═════ Aangeleverde gegevens ═════
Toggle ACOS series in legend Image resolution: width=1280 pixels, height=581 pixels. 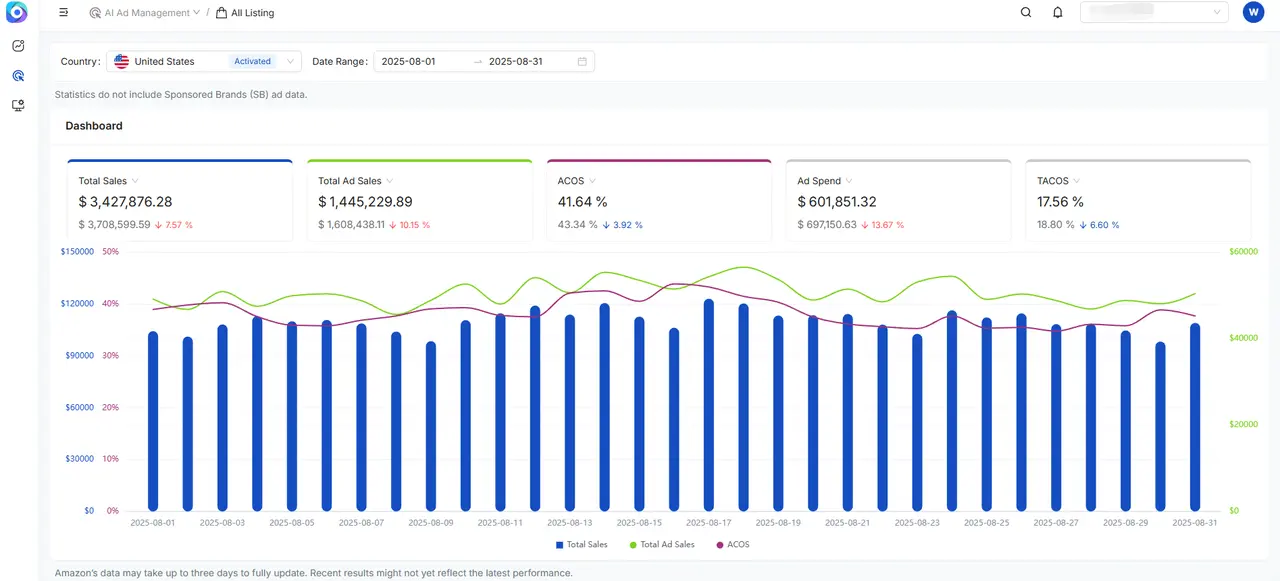tap(733, 545)
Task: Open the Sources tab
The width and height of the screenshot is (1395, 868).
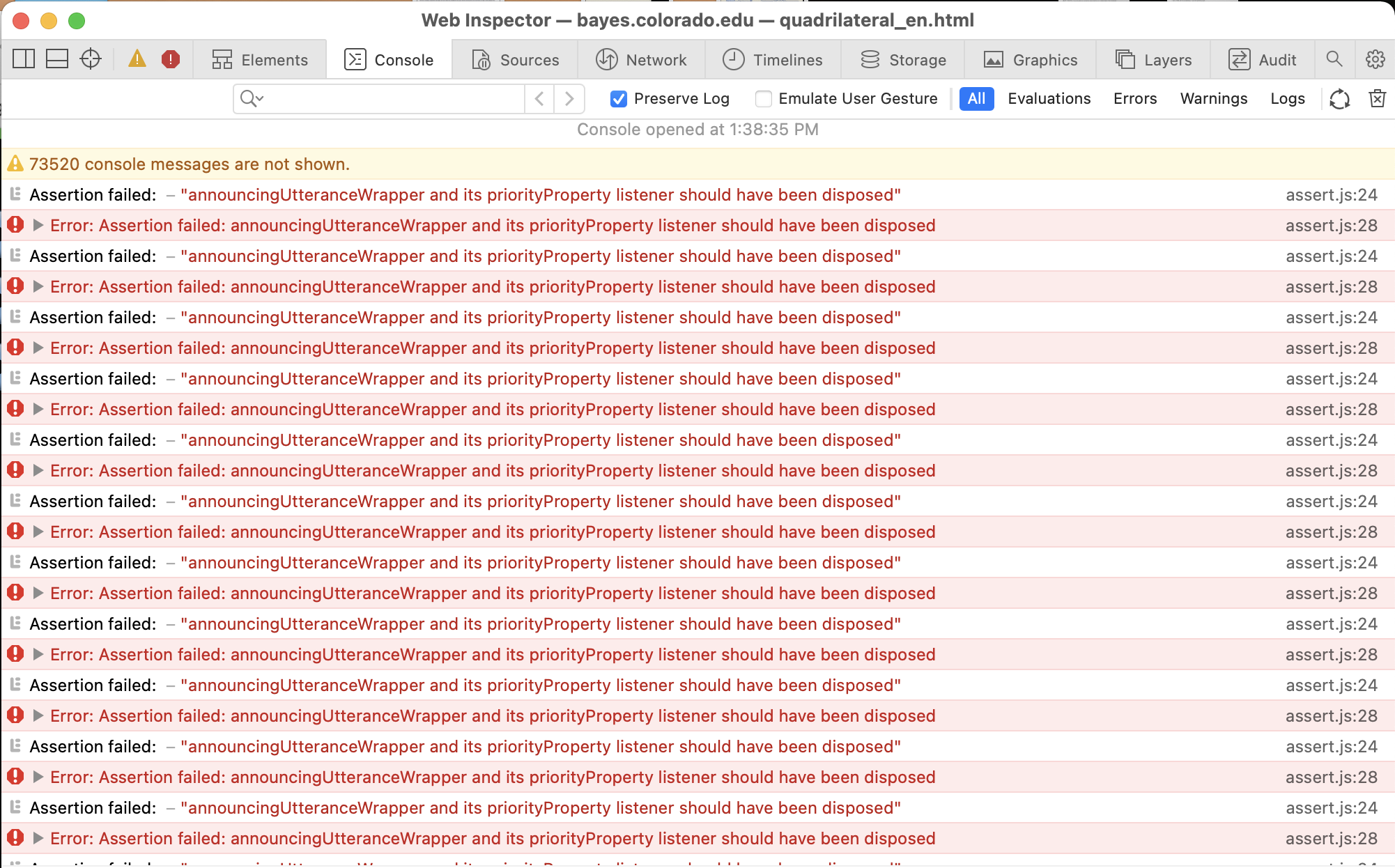Action: (x=516, y=60)
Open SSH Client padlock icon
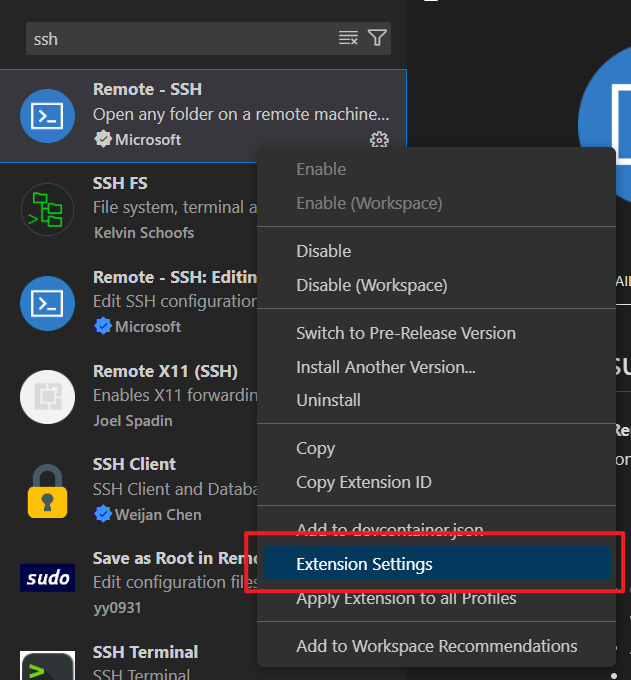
═════
Opdracht
Geef het materiaal weer als genummerde lijst zonder lege regels. Begin bij de regel met "Task: Open the Sources tab" en ga door tot en met het einde van het materiaal, en laat de afbeeldingen weg.

Volledig antwoord
1. Task: Open the Sources tab
2. The width and height of the screenshot is (1395, 868).
3. Action: (x=516, y=60)
4. Open SSH Client padlock icon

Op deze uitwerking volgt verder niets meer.